If there is a wound over the knuckle, medical assessment is essential due to infection risk. This is not something to manage with home care alone.
Surgery
Surgery is not required for most boxer’s fractures, but it may be recommended in situations such as: open fractures, significant rotational deformity, unstable fracture patterns that will not hold alignment, multiple fractures, or when hand function is likely to be compromised without fixation. Surgical options vary (for example pins or plates), and your surgeon will advise what applies to your fracture.
Physiotherapy after surgery for boxer’s fracture typically focuses on early protected movement (to prevent stiffness), swelling control, scar management, and then progressive strengthening. Your physiotherapist will follow the surgeon’s precautions closely, especially around when you can start stronger gripping, weight-bearing through the hand, or contact sport.
Prognosis & Return to Activity
Most uncomplicated boxer’s fractures do very well with appropriate protection and early rehabilitation. The biggest “make or break” factors tend to be: whether there is rotational deformity, whether the fracture is stable, and how well stiffness is prevented during healing.
Return to activity is usually staged. Many people can return to light daily tasks earlier than they can return to heavy gripping, tools, weights, or contact sport. Physiotherapy for boxer’s fracture helps you bridge that gap safely, using progressive loading and function-based milestones (comfortable fist, improving grip strength, controlled wrist and finger movement, ability to tolerate vibration and impact where relevant). If you rush impact activities too early, pain can flare and you may lose motion.
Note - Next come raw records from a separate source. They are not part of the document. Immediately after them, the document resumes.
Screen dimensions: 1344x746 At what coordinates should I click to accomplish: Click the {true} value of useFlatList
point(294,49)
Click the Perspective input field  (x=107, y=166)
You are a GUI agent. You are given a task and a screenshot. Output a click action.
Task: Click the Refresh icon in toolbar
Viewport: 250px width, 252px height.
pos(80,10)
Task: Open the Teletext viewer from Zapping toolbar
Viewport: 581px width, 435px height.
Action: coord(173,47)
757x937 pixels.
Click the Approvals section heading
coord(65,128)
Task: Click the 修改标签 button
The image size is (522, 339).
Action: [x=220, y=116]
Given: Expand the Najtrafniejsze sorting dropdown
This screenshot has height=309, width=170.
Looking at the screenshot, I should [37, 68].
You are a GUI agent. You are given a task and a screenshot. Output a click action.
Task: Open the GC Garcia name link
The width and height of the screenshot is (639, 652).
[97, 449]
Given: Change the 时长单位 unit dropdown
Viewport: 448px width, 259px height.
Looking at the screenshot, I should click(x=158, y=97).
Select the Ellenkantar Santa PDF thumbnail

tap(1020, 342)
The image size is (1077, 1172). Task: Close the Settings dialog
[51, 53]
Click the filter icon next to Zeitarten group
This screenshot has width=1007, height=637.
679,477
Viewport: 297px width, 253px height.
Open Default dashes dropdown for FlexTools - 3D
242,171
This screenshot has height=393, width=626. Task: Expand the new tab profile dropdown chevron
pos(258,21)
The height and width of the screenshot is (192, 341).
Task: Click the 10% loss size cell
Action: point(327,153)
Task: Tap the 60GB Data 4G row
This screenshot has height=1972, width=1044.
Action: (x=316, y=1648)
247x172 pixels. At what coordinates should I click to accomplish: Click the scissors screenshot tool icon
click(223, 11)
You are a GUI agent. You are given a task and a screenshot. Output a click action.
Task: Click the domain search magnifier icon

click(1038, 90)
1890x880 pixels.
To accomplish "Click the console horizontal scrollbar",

If you avoid movement completely, stiffness can linger and delay return to work or sport. Your physiotherapist balances both.
Complications
- Finger stiffness (especially at the knuckle joint) and reduced tendon glide
- Persistent pain with gripping or weight-bearing through the hand
- Residual knuckle “flattening” or cosmetic change
- Malrotation leading to finger crossing and functional difficulty
- Reduced grip strength or endurance if rehab is incomplete
- Infection risk if there was a wound over the knuckle, particularly “fight bite” injuries
Preventing Recurrence
- Avoid punching hard, immovable objects (walls, posts, floors) and avoid bare-knuckle striking, as these are classic boxer’s fracture mechanisms.
- If you train striking sports, improve technique and wrist-hand alignment, and use appropriate wraps/gloves to spread load through the hand rather than concentrating it at the little-finger knuckle.
- Gradually rebuild grip strength and wrist control after a boxer’s fracture rehab program before returning to heavy tools, weights, or contact drills, so the hand tolerates load without flare-ups.
- Use sensible pacing for repetitive gripping tasks (for example power tools or long rides holding handlebars) during the first months back, as fatigue can increase strain through the healing area.
When to See a Physio
- Immediately after diagnosis, to get a clear plan for safe movement, swelling control, and protection (especially if you were only given minimal advice).
- If your fingers feel stiff, you cannot comfortably make a fist, or your hand feels weak after the initial immobilisation phase.
- If you notice the little finger rotating or crossing when you make a fist, or if function is worsening rather than improving.
- If you are returning to manual work, tools, gym, or sport and want a structured boxer’s fracture rehab plan to reduce re-injury risk.